Probably one of the most exciting aspects of using KNIME is the ready automation of tasks which were previously considered tedious and time-consuming. For instance, if there are several possible binding sites THINK can automatical locate these from bound ligands; PDB site records or a site search and dock a set of training molecules into each site summarizing the results in a table. This enables higher quality modelling studies - optimising the configuration for a training set - to be completed with less effort!

Note:The molecular graphics THINK nodes are currently only released for Windows. There are third party molecular graphics nodes for Linux.

 Pharmacophores with Volume Constraints

The computation of common pharmacophores and the associated map volume constraints is explained elsewhere. However using KNIME, the workflow is visually communicated and the performance of various alternative common pharmacophores and associated map constraints is presented as a table. This allows rapid assimulation of how well the technology is suited to a particular problem.

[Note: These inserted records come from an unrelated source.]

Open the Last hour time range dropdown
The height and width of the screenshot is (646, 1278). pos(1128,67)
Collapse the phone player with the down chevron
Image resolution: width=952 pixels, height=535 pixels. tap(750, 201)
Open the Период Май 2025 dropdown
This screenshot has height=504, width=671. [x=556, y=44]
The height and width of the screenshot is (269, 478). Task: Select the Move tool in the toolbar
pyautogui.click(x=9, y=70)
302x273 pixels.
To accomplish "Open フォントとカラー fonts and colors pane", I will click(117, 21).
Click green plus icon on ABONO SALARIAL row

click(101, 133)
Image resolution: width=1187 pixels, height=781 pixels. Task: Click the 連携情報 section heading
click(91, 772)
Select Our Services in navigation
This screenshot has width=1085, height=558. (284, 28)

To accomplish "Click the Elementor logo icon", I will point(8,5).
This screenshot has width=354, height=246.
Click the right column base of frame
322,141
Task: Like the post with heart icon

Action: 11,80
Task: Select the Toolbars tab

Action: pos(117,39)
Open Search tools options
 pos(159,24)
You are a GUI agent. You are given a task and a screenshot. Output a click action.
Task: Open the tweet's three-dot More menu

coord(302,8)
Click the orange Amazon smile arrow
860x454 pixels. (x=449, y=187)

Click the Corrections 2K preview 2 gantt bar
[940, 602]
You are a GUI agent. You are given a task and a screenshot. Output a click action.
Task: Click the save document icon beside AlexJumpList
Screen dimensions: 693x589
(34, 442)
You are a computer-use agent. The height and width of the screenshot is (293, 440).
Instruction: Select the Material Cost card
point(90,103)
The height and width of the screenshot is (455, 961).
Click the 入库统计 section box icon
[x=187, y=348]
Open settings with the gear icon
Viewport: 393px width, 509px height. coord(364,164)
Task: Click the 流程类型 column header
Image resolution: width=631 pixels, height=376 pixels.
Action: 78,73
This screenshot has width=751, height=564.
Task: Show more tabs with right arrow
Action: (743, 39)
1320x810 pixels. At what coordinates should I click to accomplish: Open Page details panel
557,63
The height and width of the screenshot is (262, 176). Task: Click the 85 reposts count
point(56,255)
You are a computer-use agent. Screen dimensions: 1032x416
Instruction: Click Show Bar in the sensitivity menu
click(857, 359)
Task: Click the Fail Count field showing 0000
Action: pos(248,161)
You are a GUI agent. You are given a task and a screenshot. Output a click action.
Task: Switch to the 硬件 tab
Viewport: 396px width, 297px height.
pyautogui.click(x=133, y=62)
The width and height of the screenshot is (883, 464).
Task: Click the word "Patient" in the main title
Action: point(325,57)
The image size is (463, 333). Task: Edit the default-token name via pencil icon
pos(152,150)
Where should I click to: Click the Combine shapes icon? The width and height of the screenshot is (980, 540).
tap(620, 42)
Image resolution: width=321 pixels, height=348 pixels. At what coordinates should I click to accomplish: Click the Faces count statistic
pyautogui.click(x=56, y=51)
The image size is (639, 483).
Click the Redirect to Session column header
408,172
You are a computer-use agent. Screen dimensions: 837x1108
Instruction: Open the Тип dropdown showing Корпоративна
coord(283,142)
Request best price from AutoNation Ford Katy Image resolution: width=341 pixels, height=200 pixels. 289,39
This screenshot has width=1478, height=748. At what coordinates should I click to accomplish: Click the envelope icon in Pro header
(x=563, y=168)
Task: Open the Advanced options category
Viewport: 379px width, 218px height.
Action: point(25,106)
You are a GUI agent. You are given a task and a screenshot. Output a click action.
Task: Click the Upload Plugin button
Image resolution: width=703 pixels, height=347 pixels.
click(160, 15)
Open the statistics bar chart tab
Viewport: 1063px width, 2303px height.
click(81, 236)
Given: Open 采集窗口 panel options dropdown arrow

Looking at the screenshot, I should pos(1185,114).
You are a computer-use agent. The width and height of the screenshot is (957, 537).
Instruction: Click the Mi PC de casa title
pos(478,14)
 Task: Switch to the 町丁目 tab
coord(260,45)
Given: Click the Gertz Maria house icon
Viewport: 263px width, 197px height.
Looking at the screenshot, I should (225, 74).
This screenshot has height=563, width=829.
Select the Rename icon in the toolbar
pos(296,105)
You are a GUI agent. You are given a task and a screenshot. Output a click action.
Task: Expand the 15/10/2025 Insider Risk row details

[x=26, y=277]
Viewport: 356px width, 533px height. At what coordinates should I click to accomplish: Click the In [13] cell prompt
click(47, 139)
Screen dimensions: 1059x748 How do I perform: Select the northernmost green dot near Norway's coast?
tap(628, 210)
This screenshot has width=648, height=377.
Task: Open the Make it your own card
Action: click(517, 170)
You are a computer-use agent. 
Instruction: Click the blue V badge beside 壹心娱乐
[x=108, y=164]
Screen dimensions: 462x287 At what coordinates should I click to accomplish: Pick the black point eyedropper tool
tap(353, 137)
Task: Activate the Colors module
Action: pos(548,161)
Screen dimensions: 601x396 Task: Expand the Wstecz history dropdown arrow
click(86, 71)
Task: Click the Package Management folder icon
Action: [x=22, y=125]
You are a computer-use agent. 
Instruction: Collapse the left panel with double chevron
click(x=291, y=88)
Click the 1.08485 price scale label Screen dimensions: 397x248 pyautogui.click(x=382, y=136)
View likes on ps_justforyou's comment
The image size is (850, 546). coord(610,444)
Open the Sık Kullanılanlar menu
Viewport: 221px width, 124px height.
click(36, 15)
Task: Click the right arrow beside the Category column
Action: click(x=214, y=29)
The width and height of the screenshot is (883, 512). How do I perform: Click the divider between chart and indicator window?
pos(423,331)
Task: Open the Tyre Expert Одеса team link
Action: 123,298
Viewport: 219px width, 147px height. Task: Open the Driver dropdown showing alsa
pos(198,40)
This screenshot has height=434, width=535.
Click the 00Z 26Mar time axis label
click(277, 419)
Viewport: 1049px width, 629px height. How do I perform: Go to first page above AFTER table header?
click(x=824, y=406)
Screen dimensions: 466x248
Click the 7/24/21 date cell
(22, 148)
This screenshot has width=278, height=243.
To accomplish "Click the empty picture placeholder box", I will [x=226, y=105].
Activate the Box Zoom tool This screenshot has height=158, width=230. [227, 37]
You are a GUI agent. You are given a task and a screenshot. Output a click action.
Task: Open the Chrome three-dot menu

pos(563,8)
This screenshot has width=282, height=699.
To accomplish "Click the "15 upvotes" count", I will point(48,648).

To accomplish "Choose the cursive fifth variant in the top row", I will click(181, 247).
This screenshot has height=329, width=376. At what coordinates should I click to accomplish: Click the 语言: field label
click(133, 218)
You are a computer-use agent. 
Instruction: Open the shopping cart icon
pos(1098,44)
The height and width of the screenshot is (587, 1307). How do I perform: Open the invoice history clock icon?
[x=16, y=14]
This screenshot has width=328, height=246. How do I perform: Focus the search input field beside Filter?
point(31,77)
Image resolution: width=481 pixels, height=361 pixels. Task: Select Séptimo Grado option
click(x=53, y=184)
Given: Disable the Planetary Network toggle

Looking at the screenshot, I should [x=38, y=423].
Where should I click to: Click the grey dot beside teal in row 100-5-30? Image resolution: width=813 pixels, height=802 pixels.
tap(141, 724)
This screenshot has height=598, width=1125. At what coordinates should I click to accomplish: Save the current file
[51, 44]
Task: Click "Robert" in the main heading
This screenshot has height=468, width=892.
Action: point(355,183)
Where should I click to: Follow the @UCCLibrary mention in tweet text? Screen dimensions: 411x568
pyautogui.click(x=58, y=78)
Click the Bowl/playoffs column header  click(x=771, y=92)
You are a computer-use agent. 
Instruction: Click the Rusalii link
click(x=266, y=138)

The pharmacophore technology originally pioneered in Chemical Design's Chem-X software has now been extended and is available using KNIME. A recent and valuable extension is the use of volume constraints with pharmacophores which has unpresidented accuracy predicting which molecules will be active - over 80% true positives.

 Focused and Diverse Pharmacophore Selections

The implementation of the pharmacophore node for KNIME was enhanced in version THINK 1.41 to provide more ready access to the pharmacophore technology for designing diverse and focused libraries. The pharmacophore output has the pharmacophores for each molecule and is designed to be used with standard KNIME nodes and statistical tools. The profile output is the average list of pharmacophores for the set of molecules and this can be used for selecting molecules.

The FocusedSet node selects a subset of the molecules which exhibit pharmacophores which overlap with those in the profile. The degree of overlap required may be adjusted in the configuration dialog. The DiverseSet node provides the complementary functionality by selecting molecules which exhibit additional pharmacophores.

 3D De Novo Derivative Generation

The De Novo node can suggest and evaluate derivatives of known ligands which have been docked into a binding site. The transformations used are limited to those which perform substitutions so that the core of the molecule and its interactions are maintained. Derivatives which overlap with protein atoms are rejected.

If derivatives of the ligand observed in a crystal structure are required, then the third output of the FindSites node allow this molecule to be saved prior to being processed by the Docking node.

This technology can also be used to generate derivatives of hits from a pharmacophore search with map constraints.